- Passage provided -
# # #

We caught up with the brilliant and insightful Dr. Ananya Singh a few weeks ago and have shared our conversation below.
Dr. Ananya, appreciate you making time for us and sharing your wisdom with the community. So many of us go through similar pain points throughout our journeys and so hearing about how others overcame obstacles can be helpful. One of those struggles is keeping creativity alive despite all the stresses, challenges and problems we might be dealing with. How do you keep your creativity alive?
I keep my creativity alive because it has never been just a skill for me—it is the air I breathe. Creativity is my field, my language, my lifelong companion. I have lived with it since I was a child, sketching ideas before I even had the words to explain them. Today, as an artist and an Assistant Professor, that same spark fuels every second of my life. This field is not what I do—it is who I am.
I am a keen observer.
I study people, nature, silence, movement, tension, joy—every vibration around me. I feel the energy of a room before I enter it. I listen to the stories that exist between moments. My ideas come from watching life with intention. Creativity flows through me because I never stop paying attention.
Growing up, I learned that creativity is not a luxury—it’s strength, resilience, and reinvention. Every new city I moved to, every challenge I faced, demanded a new version of me. Instead of resisting change, I let it sharpen me. Reinvention became my creative engine.
As an academic, I teach what I live. I spend my days guiding students to think courageously, push boundaries, and question everything. Their curiosity keeps me curious. Their growth keeps me evolving. Teaching creativity keeps my own creativity fiercely alive.
And beyond the classroom, I stay connected to the world—absorbing colors from nature, stories from people, inspiration from unexpected places. I let life interrupt me. I let it move me. I let it shape my work.
What truly keeps my creativity alive is this unwavering truth:
This field is my life. I live with it every second. It lives in my blood, my choices, my work, my voice.
Creativity survives when you nurture it.
Thrives when you challenge it.
And transforms you when you allow it.
That is why mine never fades—it grows.
Thanks for sharing that. So, before we get any further into our conversation, can you tell our readers a bit about yourself and what you’re working on?
I am an Assistant Professor of Visual Communication at the University of Texas at Arlington, USA, an artist, and a creative researcher committed to shaping how the next generation thinks, observes, and designs. My work sits at the intersection of art, design, social impact, and cultural storytelling. What excites me most is that I don’t simply teach software or technique—I teach perspective. I teach students how to see the world with sharper eyes, deeper empathy, and the courage to create meaningful change through design.
Creativity has been a part of my life since childhood, long before I had the words for it. Today, I channel that lifelong passion into my work: guiding students, creating research that challenges traditional boundaries, and producing art that sparks conversation. My brand is rooted in curiosity, observation, and the belief that creativity isn’t decoration—it’s transformation. It’s a way of thinking, a way of seeing, and a way of reshaping the world around us.
Professionally, my work spans three interconnected areas:
Creative Research: exploring evolving themes in media arts, design ethics, AI-driven creativity, cultural identity, and visual narrative.
Teaching & Mentorship: empowering students to think boldly, embrace experimentation, and develop confident creative voices.
Art & Design Practice: producing visual work centered on storytelling, identity, and human experience.
What’s special about my journey is that I am both an artist and an academic. I move between studios, research labs, classrooms, and global conferences—and each space fuels the other. This gives my work a unique blend of intuition, intellect, and innovation.

# # #

Stored data:
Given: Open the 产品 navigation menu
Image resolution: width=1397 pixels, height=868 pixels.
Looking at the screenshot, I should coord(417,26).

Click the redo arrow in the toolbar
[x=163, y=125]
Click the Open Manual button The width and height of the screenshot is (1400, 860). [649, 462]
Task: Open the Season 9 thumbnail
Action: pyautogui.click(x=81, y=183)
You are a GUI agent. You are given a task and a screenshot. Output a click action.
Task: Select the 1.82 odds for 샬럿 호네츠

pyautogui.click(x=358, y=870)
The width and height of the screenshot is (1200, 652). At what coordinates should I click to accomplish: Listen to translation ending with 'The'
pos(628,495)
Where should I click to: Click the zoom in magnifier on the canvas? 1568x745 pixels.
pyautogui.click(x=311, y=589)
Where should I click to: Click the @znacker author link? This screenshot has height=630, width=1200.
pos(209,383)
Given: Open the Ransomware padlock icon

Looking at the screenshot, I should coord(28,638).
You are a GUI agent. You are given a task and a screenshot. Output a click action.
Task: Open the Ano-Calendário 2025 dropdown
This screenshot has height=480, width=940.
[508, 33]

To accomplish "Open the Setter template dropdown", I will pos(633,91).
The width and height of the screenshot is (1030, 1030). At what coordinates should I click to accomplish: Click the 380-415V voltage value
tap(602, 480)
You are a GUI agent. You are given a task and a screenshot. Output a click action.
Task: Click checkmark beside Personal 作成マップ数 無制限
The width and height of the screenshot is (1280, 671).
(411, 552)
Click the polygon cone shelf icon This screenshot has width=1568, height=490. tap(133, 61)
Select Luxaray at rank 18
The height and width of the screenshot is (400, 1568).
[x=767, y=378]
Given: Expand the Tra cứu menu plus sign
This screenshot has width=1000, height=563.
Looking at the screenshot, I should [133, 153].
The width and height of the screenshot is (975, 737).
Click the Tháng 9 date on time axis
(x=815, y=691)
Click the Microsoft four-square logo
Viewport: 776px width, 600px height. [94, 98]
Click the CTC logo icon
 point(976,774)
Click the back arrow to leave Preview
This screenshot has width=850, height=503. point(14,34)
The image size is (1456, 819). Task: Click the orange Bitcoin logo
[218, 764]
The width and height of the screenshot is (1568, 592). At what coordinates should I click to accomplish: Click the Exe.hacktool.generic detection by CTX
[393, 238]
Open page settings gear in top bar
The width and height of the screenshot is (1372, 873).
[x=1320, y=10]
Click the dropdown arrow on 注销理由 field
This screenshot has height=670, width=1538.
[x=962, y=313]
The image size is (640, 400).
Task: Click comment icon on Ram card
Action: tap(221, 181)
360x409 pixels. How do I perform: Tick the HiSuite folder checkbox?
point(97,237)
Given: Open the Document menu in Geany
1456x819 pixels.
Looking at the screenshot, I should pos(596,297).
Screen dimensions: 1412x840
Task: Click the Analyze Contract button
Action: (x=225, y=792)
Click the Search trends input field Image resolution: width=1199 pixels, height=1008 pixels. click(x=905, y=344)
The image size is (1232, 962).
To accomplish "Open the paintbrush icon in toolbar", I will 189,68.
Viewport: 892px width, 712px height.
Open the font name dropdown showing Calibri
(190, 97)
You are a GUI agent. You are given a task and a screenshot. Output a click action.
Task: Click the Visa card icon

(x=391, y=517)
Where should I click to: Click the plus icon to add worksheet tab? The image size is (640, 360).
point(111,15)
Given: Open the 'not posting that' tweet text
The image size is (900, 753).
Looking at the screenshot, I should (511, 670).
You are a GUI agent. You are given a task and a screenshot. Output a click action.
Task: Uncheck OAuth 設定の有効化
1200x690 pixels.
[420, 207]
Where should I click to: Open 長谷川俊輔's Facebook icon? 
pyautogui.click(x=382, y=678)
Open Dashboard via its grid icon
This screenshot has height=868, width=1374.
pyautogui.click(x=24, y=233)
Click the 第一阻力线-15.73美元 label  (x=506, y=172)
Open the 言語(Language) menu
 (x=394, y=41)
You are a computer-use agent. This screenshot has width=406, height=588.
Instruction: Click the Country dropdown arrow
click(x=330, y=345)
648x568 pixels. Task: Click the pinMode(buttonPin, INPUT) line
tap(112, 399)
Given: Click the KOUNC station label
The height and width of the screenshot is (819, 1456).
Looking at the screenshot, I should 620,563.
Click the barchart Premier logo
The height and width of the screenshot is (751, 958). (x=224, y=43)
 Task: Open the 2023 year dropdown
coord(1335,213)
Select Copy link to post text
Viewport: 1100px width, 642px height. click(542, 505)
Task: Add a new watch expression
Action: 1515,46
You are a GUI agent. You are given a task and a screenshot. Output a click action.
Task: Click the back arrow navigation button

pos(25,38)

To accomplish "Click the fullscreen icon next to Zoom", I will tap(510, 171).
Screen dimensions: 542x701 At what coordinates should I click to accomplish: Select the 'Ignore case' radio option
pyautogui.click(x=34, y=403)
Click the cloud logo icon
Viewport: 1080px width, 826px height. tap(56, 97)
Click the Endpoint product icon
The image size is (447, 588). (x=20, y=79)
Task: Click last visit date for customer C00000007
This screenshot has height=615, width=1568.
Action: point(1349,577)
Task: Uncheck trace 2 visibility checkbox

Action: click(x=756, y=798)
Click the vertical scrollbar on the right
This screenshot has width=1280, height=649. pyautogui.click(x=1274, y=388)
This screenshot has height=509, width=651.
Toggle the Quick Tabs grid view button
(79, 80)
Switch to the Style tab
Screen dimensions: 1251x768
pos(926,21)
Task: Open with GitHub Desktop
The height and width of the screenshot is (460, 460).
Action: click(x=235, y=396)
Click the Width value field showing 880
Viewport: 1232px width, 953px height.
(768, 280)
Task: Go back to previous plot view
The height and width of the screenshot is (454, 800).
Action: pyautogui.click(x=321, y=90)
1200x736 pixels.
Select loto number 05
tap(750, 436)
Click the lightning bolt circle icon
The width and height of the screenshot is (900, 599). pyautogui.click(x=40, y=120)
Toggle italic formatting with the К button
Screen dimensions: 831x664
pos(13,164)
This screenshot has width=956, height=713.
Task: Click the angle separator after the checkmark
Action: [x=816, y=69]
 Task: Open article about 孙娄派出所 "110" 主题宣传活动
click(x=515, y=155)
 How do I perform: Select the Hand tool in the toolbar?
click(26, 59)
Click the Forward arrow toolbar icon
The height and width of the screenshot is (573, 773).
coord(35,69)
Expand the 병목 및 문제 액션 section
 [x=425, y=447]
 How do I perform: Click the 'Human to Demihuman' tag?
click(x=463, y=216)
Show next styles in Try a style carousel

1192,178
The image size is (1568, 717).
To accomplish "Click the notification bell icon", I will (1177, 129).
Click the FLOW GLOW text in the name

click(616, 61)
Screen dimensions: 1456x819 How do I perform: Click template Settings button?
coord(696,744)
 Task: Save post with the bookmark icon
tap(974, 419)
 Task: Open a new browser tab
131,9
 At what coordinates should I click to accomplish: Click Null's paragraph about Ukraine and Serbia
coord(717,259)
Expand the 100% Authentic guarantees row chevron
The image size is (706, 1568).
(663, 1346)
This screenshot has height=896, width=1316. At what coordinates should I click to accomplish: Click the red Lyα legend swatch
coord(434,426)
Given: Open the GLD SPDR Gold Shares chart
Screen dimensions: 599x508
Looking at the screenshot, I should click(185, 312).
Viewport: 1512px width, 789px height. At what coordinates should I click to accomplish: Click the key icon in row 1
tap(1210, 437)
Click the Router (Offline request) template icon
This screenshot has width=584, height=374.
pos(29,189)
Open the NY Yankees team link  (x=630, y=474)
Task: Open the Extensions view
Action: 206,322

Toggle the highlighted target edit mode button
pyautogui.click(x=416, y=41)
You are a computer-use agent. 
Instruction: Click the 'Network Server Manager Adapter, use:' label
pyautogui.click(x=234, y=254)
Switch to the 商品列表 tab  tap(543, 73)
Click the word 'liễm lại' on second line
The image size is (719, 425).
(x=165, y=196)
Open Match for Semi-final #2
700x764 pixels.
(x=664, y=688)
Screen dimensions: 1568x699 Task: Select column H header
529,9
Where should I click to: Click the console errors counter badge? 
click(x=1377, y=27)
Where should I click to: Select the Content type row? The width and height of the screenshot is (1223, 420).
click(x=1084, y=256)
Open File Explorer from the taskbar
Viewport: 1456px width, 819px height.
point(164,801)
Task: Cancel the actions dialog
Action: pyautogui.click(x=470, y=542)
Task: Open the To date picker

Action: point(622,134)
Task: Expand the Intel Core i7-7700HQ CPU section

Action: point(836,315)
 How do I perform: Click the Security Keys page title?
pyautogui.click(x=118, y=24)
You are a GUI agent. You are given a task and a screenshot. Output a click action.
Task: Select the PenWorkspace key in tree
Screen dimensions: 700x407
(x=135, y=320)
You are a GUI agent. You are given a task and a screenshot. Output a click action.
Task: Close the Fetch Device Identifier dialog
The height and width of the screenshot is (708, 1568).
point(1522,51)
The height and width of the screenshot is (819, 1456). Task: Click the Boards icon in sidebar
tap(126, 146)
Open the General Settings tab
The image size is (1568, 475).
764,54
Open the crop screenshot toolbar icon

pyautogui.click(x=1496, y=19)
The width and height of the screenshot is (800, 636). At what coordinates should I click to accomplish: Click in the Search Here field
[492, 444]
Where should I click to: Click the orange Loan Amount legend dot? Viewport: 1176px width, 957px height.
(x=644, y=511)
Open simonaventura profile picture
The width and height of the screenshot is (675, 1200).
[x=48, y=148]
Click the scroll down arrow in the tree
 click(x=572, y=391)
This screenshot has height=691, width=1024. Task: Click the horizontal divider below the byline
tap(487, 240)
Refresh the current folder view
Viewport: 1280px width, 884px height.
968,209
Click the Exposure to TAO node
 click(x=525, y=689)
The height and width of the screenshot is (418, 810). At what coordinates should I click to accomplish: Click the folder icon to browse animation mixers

# # #

- Jobs -
(1) Answer these questions from the interview with Dr. Ananya Singh:
(a) At which university does she serve as an Assistant Professor?
(b) What does she say became her creative engine?
(c) How many interconnected areas does her professional work span?
(2) Write out the passage of the interview that begins at the words "Growing up, I" and ends after "my creative engine.".
The stored data listing is not required for this work.

- The replies -
(1)
(a) The University of Texas at Arlington, USA.
(b) Reinvention.
(c) Three.

(2)
Growing up, I learned that creativity is not a luxury—it’s strength, resilience, and reinvention. Every new city I moved to, every challenge I faced, demanded a new version of me. Instead of resisting change, I let it sharpen me. Reinvention became my creative engine.